And thus we have the last, definitive word on alignments from Michael Moorcock who is responsible for the original set up (tho’ not what TSR did with it).  I thought you might like the quote.

Gygax appears to have taken this criticism to heart, and so used this article to expand the scope of alignment in his game. He notes, “Had I the opportunity to do D&D over I would have made the whole business very much clearer by differentiating the four categories, and many chaotic creatures would be good, while many lawful creatures would be evil.” Well a new edition would be coming out within the year, giving him the opportunity to do just that. And even before then, this article allows him to preview what alignment would become for D&D afterwards.

What all of this has to do with the planes should be obvious to anyone into Planescape, as the outer planes’ cosmology is based upon this alignment system. If that was the only link, this would still be a relevant article, but much to my surprise we’re also left with this table I’ve included below, which specs out the game’s early version of the planes in relationship to their alignments. 
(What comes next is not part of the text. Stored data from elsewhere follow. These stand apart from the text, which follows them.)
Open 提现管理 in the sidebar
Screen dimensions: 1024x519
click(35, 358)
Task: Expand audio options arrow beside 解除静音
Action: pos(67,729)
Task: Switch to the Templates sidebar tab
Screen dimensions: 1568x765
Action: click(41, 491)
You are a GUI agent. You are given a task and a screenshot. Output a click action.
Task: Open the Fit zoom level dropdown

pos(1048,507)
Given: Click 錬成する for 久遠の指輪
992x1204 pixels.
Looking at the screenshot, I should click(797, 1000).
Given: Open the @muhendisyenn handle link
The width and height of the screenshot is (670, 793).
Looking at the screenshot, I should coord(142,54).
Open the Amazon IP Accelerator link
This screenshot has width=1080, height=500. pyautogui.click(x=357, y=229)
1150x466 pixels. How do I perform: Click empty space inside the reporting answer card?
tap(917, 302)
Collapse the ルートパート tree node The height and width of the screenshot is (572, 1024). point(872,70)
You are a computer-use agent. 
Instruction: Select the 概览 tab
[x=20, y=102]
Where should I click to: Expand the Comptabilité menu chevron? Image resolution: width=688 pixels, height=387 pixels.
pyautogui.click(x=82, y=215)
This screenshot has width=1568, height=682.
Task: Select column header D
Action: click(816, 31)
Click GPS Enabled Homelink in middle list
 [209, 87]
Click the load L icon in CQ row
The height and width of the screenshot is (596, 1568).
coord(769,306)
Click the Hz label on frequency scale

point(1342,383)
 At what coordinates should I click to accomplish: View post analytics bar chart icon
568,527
The original Great Wheel cosmology

None of this is remarked upon in the article. We’re left wondering what the Abyss is and how this differs from Hell, likewise what exactly we’d find in Paradise but not Elysium. Yet we are nonetheless told that they are different, that these outer planes define the universe in a way never shown before. This, so far as I can find, is the first true cosmology for the game, and while it’s not at all detailed, it’s still influential. While the upper planes in particular wouldn’t quite stick with this conception (also: Godling?), only two of these eight planes would change between this proto-cosmology and the great wheel we’d all come to love, or at least prefer to whatever the hell fourth edition was up to.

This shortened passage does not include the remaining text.